The literature is replete with proposals from researchers attempting to extend the active life of compounds possessing physiological activities by coupling the compounds to large natural and synthetic materials. None of these attempts, however, have met with singular success.
U.S. Pat. No. 3,704,282 to Sidney Spector, for instance, describes the failure of others in preparing an antigen by diazotizing aminoadrenaline and coupling the resulting diazoadrenaline with a serum albumin. The resulting product was reported as being inactive because of the absence of the essential catechol function of aminoadrenaline and as not being an antigen specific for adrenaline, containing most likely an oxidized catechol function such as an orthoquinone. Spector emphasizes that this product is of limited utility as an effective antigen and chooses instead to bond the biologically active compound, i.e., the catecholamine to the polymer through a peptide linkage.

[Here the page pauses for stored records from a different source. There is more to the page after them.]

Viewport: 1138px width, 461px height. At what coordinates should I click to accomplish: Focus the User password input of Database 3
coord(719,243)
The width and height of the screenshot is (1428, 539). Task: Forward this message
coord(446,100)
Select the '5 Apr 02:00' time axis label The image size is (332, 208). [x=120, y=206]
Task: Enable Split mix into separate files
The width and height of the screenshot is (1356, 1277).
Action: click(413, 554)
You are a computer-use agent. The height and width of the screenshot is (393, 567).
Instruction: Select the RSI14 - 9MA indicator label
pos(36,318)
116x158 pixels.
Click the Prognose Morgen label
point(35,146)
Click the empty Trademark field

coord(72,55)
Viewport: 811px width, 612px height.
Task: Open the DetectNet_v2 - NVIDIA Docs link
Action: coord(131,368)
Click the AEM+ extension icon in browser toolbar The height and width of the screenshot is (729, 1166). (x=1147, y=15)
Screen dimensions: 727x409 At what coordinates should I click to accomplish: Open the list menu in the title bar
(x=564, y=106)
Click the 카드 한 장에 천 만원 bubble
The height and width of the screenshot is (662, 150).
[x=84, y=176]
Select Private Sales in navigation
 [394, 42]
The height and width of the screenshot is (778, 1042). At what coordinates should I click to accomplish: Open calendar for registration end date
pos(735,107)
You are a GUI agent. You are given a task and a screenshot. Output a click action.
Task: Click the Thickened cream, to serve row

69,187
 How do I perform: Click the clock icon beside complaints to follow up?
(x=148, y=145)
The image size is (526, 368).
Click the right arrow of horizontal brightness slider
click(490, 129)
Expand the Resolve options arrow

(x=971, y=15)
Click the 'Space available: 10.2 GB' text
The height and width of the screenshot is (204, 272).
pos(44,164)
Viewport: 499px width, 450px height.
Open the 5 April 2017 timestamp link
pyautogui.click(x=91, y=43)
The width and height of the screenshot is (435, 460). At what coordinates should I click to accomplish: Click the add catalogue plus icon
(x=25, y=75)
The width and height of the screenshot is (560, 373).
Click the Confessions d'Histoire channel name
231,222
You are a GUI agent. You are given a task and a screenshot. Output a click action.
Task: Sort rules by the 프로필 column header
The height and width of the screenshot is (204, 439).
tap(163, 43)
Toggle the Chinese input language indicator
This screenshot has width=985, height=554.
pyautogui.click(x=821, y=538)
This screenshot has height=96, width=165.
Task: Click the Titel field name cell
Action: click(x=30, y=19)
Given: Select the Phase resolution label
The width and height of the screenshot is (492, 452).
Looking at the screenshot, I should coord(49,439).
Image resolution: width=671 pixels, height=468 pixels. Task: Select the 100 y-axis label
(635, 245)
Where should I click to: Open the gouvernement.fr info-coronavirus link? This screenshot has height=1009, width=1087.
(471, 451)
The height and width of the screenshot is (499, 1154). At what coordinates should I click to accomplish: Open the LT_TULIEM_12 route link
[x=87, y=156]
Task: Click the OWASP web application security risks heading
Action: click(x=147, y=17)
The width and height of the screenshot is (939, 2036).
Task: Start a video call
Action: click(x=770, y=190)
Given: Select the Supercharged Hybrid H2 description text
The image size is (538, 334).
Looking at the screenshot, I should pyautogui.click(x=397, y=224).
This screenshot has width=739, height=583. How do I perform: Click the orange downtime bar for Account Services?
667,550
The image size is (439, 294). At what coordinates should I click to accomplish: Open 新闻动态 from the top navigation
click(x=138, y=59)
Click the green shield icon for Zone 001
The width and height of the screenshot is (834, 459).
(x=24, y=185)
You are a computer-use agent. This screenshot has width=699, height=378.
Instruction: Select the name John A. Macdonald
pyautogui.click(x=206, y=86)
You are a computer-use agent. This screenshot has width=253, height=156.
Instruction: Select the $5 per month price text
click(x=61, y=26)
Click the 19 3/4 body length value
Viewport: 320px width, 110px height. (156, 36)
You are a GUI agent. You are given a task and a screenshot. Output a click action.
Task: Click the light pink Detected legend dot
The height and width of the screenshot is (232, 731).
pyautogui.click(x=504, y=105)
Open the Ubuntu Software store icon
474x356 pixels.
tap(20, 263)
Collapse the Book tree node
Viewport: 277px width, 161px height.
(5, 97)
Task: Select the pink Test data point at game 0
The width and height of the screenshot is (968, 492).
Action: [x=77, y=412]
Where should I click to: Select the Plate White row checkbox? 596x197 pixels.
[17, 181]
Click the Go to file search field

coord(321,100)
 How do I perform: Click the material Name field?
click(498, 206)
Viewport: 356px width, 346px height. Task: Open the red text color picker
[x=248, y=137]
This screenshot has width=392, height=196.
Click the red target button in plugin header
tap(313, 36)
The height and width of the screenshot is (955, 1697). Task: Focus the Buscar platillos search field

Water-soluble polymer-hormone products containing a hormone covalently bonded to a copolymer of an olefinically unsaturated polycarboxylic acid and an olefin also are reported in Schuck et al., U.S. Pat. No. 3,679,653. In the teachings of Schuck et al., the hormone is covalently bonded to the polymer through either amino, hydroxyl, or sulfhydryl groups of the hormone. Specifically, the preferred polymers are either ethylene/maleic anhydride copolymers or styrene/maleic anhydride copolymers with the preferred hormone being either peptidic or proteinaceous.
Another method for covalently bonding a hormone to the polymer has been set forth by Lennart Kagedal in U.S. Pat. No. 3,788,948. In accordance with the teachings of Kagedal, the biologically active hormone is covalently bonded to a polysaccharide by a urethane group. E. Katchalski, in his article "Preparation, Properties and Applications of Some Water-Insoluble Derivatives of Proteolytic Enzymes" in Polyaminoacids, Polypeptides and Proteins, 1962, pp. 283-289, describes proteolytic enzymes bonded via azo linkages to copolypeptides. The products of Katchalski, however, are water-insoluble immobilized enzymes designed as biological catalysts which obviates their use as physiologically active compounds. pg,3
Thus, each of the aforementioned methods fails to provide a product which possesses the desired physiological activity while simultaneously providing long-lasting effects.